Julius Pruitt

No. 11
- Position: Wide receiver

Personal information
- Born: December 30, 1985 (age 40) Newport, Arkansas, U.S.
- Listed height: 6 ft 2 in (1.88 m)
- Listed weight: 206 lb (93 kg)

Career information
- College: Ouachita Baptist
- NFL draft: 2009: undrafted

Career history
- Miami Dolphins (2010−2011; 2013)*; Arizona Rattlers (2014)*;
- * Offseason or practice squad member only

Career NFL statistics
- Total tackles: 4
- Stats at Pro Football Reference

= Julius Pruitt =

American football player (born 1985)

Julius Pruitt (born December 30, 1985) is an American former professional football player who was a wide receiver in the National Football League (NFL).
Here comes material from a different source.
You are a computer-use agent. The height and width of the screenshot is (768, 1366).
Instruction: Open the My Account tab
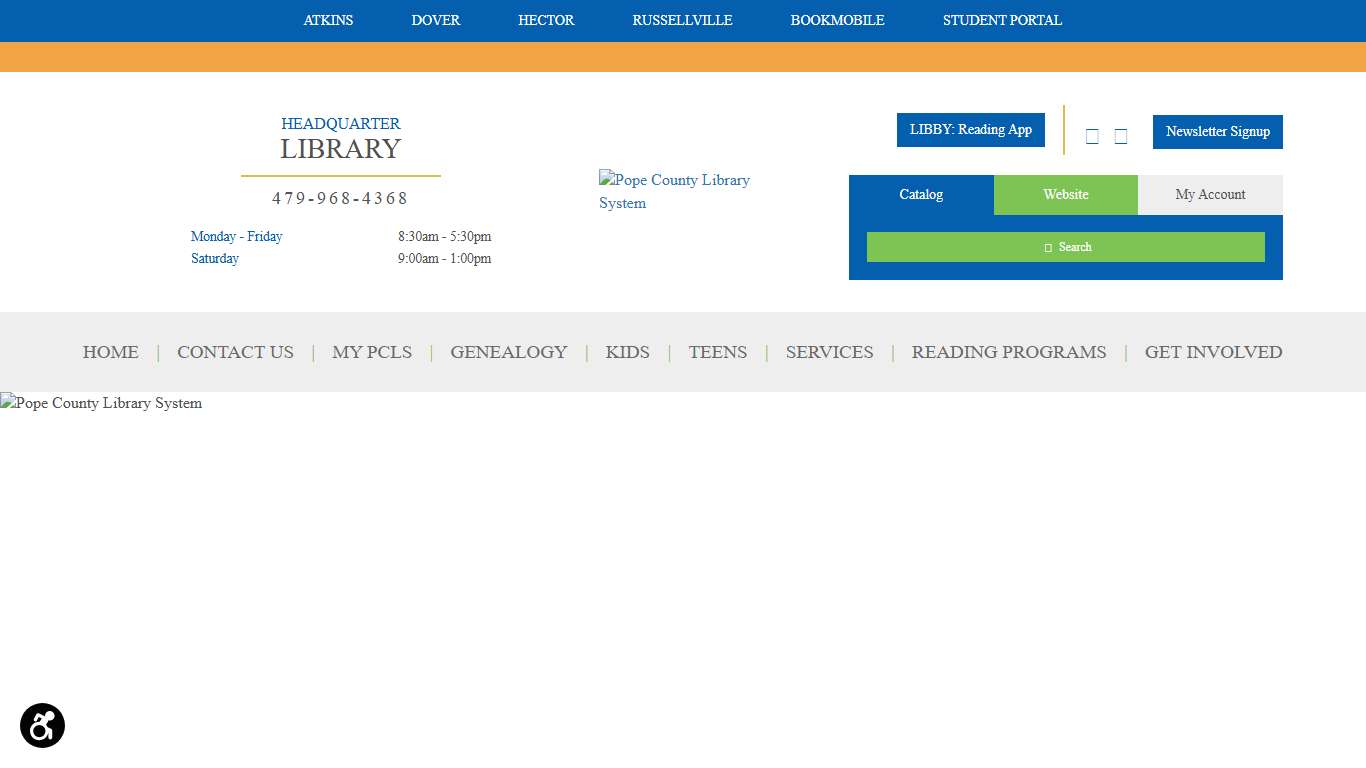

He was signed by the Miami Dolphins as an undrafted free agent in 2009. He played college football for the Ouachita Baptist Tigers.

==Professional career==

===Miami Dolphins===
Pruitt was signed by the Miami Dolphins as an undrafted rookie free agent. He was waived by Miami Dolphins on September 3, 2011. In the 2011 NFL season he made a strong impact as a gunner, improving the special teams greatly late in the season.

On July 31, 2013, Pruitt was signed again by the Miami Dolphins. He was cut by the Dolphins on August 27, 2013.

===Arizona Rattlers===
Pruitt was assigned to the Arizona Rattlers of the Arena Football League on October 21, 2013.